The effects of TiO2-NPs and Cd exposure are due to direct and indirect genotoxic actions. These actions can be mediated by the ability to generate ROS inside the cell or, to inhibit specific antioxidant enzymes [36,37,38,39], hence, with different mechanisms, these substances produce oxidative damage. It is known that, both TiO2-NPs and Cd can cross cells and generate DNA damage. TEM analysis showed that TiO2-NPs form small agglomerates capable of penetrating human sperm cells and generating DNA fragmentation and genomic instability by intracellular ROS production [40]. Cadmium penetrates the cell using the voltage-dependent calcium channels or alternatively the channels associated with transmembrane receptors, causing lipid peroxidation [41,42] and inducing mechanisms underlying carcinogenesis, such as DNA strand breaks and inhibition of DNA repair processes.

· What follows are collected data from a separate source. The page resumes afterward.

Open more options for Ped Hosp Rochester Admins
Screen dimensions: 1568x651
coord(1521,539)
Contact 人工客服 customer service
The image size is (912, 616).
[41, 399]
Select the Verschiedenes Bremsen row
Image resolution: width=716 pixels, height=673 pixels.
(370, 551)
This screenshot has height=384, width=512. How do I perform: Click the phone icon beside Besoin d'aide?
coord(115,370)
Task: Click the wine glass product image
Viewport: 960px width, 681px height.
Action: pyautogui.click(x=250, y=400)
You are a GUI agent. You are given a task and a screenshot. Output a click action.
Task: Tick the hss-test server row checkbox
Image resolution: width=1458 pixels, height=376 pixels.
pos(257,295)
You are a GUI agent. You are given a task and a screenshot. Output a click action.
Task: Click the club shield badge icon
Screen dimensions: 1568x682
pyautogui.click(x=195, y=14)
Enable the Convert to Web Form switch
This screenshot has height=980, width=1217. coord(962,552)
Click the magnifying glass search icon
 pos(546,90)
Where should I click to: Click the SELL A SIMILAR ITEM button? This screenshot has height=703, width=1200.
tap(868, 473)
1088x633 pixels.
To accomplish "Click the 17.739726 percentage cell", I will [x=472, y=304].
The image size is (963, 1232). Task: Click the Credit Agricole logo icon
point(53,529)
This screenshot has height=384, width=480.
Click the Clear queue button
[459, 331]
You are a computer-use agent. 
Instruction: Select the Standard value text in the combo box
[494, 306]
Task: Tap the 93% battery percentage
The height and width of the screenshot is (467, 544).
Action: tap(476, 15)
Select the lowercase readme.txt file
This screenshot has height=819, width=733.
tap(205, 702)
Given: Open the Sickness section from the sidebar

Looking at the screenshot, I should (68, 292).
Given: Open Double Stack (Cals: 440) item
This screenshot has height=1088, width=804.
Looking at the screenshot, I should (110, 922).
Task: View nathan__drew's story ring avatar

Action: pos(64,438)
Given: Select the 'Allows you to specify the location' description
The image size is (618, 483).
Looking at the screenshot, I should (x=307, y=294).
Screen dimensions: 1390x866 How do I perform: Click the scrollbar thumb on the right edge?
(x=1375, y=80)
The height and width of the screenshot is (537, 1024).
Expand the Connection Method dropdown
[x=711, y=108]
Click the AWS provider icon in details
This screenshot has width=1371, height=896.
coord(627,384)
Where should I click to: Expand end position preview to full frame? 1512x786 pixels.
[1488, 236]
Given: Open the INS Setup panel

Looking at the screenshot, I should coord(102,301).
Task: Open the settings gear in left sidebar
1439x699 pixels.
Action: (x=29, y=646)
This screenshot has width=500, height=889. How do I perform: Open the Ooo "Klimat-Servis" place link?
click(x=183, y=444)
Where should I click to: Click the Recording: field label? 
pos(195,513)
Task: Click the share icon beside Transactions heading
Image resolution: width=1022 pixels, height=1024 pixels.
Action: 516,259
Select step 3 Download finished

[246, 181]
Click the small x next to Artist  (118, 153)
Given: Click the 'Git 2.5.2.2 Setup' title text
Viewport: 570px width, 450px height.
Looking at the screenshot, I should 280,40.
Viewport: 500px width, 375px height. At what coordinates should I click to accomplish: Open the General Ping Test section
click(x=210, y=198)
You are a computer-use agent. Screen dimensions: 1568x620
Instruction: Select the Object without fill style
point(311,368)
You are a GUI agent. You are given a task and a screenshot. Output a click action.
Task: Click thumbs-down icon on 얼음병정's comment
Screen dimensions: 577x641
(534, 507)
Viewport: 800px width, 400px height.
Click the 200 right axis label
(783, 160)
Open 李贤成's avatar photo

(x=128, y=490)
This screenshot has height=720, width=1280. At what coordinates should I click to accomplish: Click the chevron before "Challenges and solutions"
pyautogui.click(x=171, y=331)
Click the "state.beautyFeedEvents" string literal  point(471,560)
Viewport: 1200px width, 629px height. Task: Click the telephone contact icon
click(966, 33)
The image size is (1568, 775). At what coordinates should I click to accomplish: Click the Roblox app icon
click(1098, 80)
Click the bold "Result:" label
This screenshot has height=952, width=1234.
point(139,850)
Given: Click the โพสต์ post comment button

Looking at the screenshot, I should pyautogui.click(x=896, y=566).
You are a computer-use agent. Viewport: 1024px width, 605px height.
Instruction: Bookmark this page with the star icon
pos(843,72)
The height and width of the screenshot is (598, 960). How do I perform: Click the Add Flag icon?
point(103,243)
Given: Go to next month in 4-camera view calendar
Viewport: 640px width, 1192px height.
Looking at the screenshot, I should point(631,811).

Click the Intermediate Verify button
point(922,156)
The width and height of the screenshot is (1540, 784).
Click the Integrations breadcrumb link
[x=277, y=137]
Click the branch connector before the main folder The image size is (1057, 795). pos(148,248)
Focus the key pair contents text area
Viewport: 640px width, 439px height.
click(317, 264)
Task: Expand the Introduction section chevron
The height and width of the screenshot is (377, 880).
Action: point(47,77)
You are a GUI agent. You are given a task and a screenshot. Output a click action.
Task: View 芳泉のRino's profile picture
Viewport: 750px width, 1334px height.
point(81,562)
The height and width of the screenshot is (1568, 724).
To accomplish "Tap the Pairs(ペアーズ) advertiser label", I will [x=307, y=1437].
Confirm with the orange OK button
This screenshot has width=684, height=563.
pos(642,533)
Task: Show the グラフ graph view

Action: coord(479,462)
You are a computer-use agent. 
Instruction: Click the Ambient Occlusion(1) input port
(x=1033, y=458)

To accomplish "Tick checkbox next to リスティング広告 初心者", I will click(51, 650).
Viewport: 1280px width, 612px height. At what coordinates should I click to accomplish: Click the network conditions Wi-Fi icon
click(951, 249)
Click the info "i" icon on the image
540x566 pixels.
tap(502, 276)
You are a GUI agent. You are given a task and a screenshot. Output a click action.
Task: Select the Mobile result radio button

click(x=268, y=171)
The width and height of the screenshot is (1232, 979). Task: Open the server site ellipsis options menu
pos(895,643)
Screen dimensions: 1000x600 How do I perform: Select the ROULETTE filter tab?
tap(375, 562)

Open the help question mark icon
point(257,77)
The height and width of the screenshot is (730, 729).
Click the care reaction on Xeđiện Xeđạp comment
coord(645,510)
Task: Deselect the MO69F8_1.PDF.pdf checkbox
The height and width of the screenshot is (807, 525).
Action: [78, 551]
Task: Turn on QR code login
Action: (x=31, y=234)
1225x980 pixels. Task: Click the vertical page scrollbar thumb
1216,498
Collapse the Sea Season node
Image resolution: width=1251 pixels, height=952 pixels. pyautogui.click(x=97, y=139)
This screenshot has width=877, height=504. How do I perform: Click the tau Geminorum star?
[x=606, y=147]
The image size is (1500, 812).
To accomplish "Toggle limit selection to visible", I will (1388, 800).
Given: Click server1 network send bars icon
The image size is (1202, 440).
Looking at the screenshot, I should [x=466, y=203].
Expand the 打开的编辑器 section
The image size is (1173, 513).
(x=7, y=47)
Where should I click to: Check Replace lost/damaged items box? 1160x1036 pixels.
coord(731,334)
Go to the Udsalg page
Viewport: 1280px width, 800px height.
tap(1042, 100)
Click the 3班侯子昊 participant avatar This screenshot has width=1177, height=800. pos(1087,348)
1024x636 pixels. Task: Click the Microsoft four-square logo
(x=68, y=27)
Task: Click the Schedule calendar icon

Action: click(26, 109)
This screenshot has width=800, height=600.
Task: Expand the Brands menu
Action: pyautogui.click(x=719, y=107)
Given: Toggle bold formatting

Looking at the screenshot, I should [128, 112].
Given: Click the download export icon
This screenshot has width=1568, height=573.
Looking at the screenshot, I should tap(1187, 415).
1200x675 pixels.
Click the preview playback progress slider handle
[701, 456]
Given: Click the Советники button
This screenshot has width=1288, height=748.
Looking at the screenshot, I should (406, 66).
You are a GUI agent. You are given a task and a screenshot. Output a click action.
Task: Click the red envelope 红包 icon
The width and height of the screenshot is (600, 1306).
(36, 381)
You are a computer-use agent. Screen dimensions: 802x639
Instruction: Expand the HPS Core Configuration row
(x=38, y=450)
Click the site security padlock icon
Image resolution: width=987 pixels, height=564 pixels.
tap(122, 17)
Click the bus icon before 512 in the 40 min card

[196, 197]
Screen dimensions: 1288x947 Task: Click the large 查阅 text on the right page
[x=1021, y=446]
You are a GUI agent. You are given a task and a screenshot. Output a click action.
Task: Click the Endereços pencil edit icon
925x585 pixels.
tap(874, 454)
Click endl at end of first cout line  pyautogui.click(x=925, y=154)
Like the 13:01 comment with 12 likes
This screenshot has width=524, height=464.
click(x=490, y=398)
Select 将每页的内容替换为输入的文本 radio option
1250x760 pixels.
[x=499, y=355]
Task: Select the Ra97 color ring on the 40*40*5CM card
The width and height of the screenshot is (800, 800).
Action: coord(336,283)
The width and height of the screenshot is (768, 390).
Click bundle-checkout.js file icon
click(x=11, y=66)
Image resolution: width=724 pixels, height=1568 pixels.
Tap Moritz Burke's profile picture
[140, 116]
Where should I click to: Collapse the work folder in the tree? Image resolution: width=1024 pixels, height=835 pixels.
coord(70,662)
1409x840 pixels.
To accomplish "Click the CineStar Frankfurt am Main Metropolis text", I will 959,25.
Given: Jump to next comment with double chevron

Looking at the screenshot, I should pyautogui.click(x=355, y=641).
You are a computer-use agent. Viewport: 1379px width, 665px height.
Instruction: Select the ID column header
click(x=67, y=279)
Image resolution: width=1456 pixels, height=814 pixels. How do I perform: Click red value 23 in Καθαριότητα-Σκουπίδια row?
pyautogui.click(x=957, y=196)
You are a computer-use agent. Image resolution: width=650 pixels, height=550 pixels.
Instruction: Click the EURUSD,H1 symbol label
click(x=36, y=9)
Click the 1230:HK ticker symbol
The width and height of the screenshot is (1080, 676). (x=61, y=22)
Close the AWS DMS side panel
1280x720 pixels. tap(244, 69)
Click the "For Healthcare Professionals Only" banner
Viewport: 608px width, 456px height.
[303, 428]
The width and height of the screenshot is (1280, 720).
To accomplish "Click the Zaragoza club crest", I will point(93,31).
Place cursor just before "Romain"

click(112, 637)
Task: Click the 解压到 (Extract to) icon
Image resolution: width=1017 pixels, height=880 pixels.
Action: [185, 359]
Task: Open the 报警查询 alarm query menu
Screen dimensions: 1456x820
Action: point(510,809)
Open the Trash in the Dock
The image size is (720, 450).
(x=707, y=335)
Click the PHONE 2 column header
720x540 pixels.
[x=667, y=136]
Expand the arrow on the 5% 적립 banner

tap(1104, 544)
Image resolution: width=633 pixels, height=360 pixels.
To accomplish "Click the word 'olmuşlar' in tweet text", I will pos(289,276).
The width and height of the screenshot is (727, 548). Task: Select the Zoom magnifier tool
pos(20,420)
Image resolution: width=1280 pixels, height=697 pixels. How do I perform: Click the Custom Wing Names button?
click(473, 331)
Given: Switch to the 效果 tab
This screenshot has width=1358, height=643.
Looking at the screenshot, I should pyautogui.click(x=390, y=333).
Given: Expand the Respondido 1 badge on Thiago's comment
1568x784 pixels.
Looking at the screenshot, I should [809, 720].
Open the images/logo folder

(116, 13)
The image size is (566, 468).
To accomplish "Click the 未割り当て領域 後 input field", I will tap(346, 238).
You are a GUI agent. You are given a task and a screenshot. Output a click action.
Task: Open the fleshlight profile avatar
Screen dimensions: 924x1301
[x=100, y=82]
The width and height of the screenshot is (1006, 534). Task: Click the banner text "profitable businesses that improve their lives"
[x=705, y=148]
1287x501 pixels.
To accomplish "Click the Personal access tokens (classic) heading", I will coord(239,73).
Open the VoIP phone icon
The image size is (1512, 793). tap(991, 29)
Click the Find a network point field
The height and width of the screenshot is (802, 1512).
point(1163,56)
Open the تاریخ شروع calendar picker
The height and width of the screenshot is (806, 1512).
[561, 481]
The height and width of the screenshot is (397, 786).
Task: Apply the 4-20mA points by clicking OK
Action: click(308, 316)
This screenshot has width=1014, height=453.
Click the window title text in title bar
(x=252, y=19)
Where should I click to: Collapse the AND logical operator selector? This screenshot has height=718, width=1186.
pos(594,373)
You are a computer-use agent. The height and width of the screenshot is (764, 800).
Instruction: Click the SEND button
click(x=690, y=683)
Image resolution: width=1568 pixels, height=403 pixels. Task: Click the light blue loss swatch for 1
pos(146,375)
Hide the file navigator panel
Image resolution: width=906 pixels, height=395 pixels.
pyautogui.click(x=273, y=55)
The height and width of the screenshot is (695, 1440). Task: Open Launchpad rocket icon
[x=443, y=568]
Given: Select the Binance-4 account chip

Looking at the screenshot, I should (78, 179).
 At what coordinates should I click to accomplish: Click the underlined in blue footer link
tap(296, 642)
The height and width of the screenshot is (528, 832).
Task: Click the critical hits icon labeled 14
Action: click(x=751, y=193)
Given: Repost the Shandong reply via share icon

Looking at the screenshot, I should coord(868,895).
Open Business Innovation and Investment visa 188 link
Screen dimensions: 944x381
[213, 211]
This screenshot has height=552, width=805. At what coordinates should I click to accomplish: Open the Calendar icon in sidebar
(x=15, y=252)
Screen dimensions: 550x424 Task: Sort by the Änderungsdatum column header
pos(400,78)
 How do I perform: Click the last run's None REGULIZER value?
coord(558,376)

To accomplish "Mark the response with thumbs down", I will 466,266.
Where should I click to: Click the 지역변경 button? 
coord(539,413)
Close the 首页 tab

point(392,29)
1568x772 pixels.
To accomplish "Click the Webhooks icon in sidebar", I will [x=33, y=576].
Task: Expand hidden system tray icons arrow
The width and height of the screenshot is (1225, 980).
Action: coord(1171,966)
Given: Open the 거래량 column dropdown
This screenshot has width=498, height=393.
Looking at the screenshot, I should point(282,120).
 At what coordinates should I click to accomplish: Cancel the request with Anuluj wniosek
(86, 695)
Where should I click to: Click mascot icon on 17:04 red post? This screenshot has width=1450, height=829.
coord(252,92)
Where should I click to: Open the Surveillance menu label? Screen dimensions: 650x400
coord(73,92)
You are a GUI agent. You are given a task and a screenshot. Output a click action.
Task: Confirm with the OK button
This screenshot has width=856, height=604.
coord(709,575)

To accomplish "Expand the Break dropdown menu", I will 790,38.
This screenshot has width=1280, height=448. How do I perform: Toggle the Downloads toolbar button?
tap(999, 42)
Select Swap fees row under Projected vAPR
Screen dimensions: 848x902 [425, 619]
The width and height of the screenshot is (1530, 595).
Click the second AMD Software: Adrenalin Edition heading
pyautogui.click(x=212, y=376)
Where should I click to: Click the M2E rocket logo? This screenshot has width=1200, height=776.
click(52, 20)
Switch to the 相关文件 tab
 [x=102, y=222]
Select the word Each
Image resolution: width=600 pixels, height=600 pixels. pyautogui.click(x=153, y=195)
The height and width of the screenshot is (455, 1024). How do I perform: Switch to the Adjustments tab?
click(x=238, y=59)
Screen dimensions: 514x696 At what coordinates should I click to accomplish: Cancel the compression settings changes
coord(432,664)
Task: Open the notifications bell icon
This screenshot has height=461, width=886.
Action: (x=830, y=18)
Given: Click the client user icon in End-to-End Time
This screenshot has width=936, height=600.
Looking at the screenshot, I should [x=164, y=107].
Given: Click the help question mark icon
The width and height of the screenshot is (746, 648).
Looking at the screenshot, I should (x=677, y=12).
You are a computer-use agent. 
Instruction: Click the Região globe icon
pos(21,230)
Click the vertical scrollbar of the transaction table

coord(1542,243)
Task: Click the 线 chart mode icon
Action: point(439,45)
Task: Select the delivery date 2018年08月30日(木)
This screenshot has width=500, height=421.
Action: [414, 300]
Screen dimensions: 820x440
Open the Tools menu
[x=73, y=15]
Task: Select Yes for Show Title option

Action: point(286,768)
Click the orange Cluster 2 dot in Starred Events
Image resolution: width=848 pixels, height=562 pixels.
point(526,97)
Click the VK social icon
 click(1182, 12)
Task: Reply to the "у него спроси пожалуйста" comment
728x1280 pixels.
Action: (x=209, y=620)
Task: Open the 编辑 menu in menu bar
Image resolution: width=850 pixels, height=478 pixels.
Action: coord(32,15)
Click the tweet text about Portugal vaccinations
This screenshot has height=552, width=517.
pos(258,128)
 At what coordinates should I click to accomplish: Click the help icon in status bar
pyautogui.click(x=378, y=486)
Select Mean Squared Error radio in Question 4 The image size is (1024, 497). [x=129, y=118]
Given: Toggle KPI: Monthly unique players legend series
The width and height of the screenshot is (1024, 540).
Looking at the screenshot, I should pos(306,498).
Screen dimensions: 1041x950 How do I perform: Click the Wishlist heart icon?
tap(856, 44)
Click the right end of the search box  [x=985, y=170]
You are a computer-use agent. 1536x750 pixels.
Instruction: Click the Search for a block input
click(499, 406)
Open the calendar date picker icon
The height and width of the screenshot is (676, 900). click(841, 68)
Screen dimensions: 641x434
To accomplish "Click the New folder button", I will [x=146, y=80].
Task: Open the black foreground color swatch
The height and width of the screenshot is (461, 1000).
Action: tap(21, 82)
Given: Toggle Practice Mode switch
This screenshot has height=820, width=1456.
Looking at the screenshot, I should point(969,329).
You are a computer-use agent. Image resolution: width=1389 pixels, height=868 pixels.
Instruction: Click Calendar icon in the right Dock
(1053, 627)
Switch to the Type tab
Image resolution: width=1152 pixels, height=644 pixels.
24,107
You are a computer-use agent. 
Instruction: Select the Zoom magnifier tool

Nowadays, considering the negative effects provoked by TiO2-NPs and Cd on biological macromolecules, the greatest concern is a possible synergistic/antagonistic effect given by their interaction.
The physic-chemical characteristics of NPs allow them to absorb compounds and easily cross various biological barriers with mechanisms not yet clear. The spread of NPs in biological systems seems to be facilitated by caveol systems and by endocytosis with a probable involvement of a transport system mediated by the ABC transport proteins such as P-glycoprotein (P-gp) [43]. Literature data showed how the incorporation of a molecule into nanoparticles allows it protection from degradation and/or premature inactivation in the organism and from drug resistance processes. The interactions between NPs and other substances, including aquatic pollutants, are so complex and could modify the amount of accumulated contaminants, but also amplify or alleviate their toxicity [44].
In this study, we investigated the effects of TiO2-NPs and Cd on zebrafish, evaluating the induction of apoptosis and the genome integrity and stability as a result of exposure to Cd and to its combination with TiO2-NPs for 5, 7, 14, 21, and 28 days. We used the comet and diffusion assay and the RAPD PCR analysis, as these methods have the advantage to identify the genotoxic impact without having a detailed knowledge of the identity and chemical–physical properties of the contaminants [45]. As TiO2-NPs could facilitate the transport of some contaminants into internal tissues [46], we have evaluated the genotoxicity in different tissues (muscle and erythrocytes) in order to fully investigate the genotoxicity given by the co-exposure of TiO2-NPs and Cd, as we previously performed in the marine environment species [3].
Our results confirm the cadmium genotoxicity; it shows its genotoxic effect from the first days of exposure, with statistically significant damage in terms of genome integrity reduction (DNA double-strand breaks, DSBs) as well as in genomic instability, which persists for all treatment days, and a time dependent increase in apoptotic cells percentage. These results are in agreement with the literature as cadmium, by acting on the mitochondria, induces an increase in ROS production, with oxidation of macromolecules, DNA damage and alterations in the repair mechanisms with consequent apoptosis [47].
Although ROS play an essential role in the control of various cellular processes, their accumulation generated by genotoxic compounds is dangerous for aquatic organism health and development due to their direct impact on DNA [48,49].
Cd and TiO2-NPs co-exposure revealed that their action is mutually inhibited following their interaction for prolonged exposure times, resulting in a marked decrease in DNA damage and a reduction in the apoptotic process compared to individual exposures. The phenomenon known as the “Trojan horse effect” does not occur as Cd is stored by the TiO2-NPs, which inhibits its genotoxic potential.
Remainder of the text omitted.